Más que encorsetar al estudiante en un corpus teórico asfixiante, ejerzamos nuestra docencia como una actividad orientada a fecundar su inteligencia, a desarrollar en él una actitud positiva, en el sentido de añadidora de algo personal, aunque sea muy liviano, a lo que recibe desde la tarima. Nuestra docencia no puede quedar reducida a un saber libresco, a una cháchara que decrepita al fuego fatuo de los manuales al uso. Para el estudiante, más importante que amontonar un saber sabido es reflexionar sobre lo aprendido, como ya nos enseñó Antonio Machado por boca de Juan de Mairena: "Aprendió tantas cosas que no tuvo tiempo para pensar en ninguna".

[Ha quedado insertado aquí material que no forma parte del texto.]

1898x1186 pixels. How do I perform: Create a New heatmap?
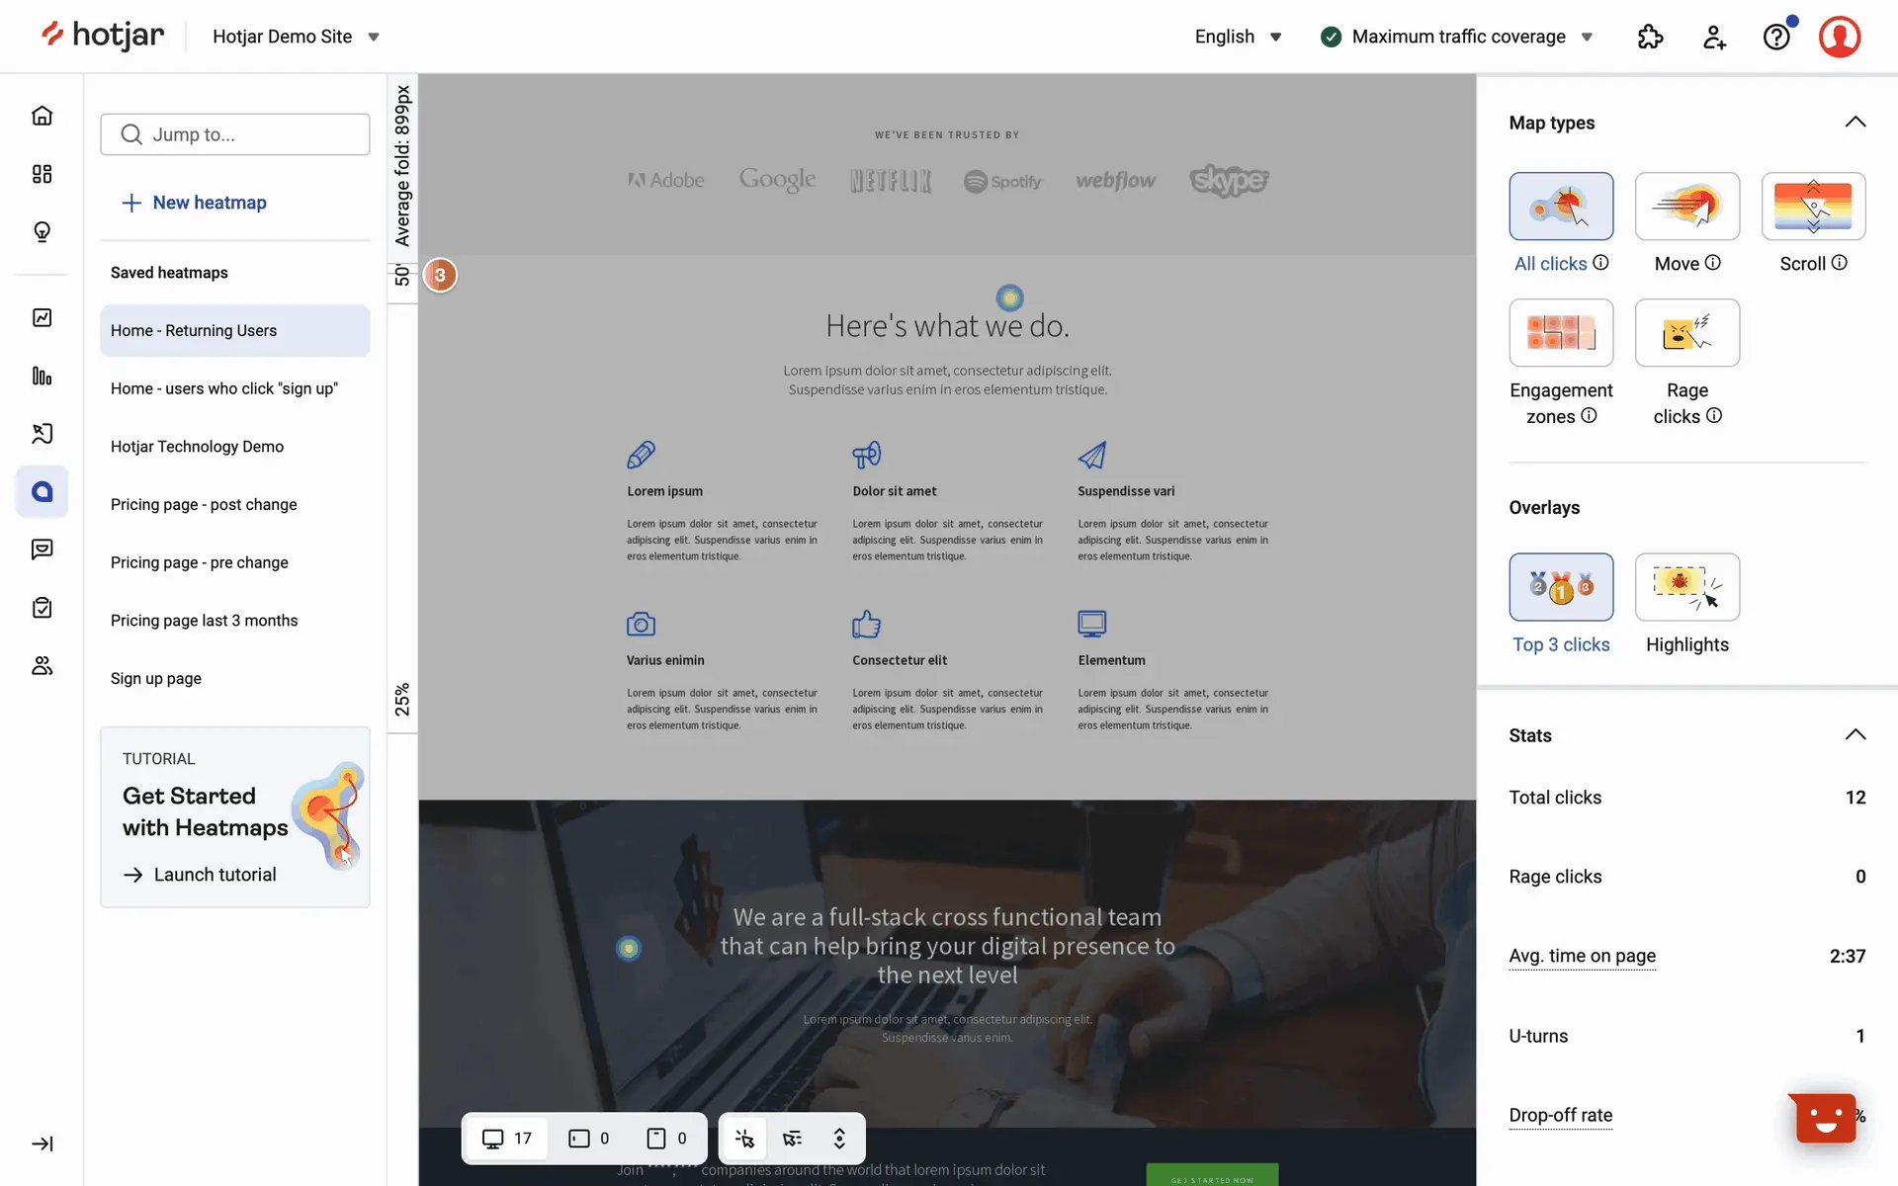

En ocasiones, sin embargo, la endogamia y la escolástica de manual, el pitagorismo doctrinal de clanes y camarillas, lo emponzoña todo. Mejor será, pues, que estimulemos proyectos educativos que respondan a las reflexiones que los mismos profesores realizan sobre su propia disciplina, para no acabar siendo, como nos enseña Descartes, "como la yedra que no sólo no alcanza mayor altura que la de los árboles, sino que frecuentemente desciende después de haber alcanzado la copa", hasta convertirse en humus.

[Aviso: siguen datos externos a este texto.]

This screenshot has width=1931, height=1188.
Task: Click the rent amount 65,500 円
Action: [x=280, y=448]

Seguramente cada cual logra tener una visión personal sobre su propia disciplina después de un proceso lento y a veces árido, de contrastación, análisis y reflexión, que ha pasado por fases de fascinación y desencanto, y de rebelión ante la sabiduría convencional de cada profesión y posterior reelaboración personal.

Como economista, reconozco que salimos de las facultades con una visión ciclópea de la economía, es decir, unidimensional, pues, al igual que el cíclope homérico Polifemo, la aproximamos con un único ojo. Sólo el contacto con la vida económica, social y política nos convierte en economistas de una pieza, con una visión macroscópica de la economía. Por esta razón, desgraciadamente, existen muchos licenciados en economía pero muy pocos economistas.

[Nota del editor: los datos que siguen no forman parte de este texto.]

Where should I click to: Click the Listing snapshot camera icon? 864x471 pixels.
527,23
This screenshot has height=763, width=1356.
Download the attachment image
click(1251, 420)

El primer requisito para que el Pacto por la Educación no fracase debería consistir, a mi juicio, en no perder de vista que saber y libertad van tan unidos que no puede darse el uno sin la otra. Las reformas educativas no pueden constreñir la sagrada autonomía de las personas ni la libertad docente de los profesores, pues el toque de queda académico es letal para la Universidad. Por eso, los universitarios ni sabemos ni queremos estar acuartelados, lo que no es excusa para instalarnos en la rutina fácil del manual y de las clases magistrales.

Por lo que respecta a los ciudadanos, tienen todo el derecho a exigir al Gobierno y a los agentes sociales que no se malogre esta oportunidad. En primer lugar, para que las titulaciones universitarias desborden el ámbito técnico-profesional y cubran materias consustanciales a una formación libre e integral del estudiante. Y, en segundo lugar, para que las universidades estén dotadas de medios, recursos y organización a la altura de sus ambiciones, piedra ésta en la que han tropezado, hasta ahora, todos los Gobiernos españoles.

Manuel Sanchis i Marco, profesor de Economía Aplicada de la Universitat de València.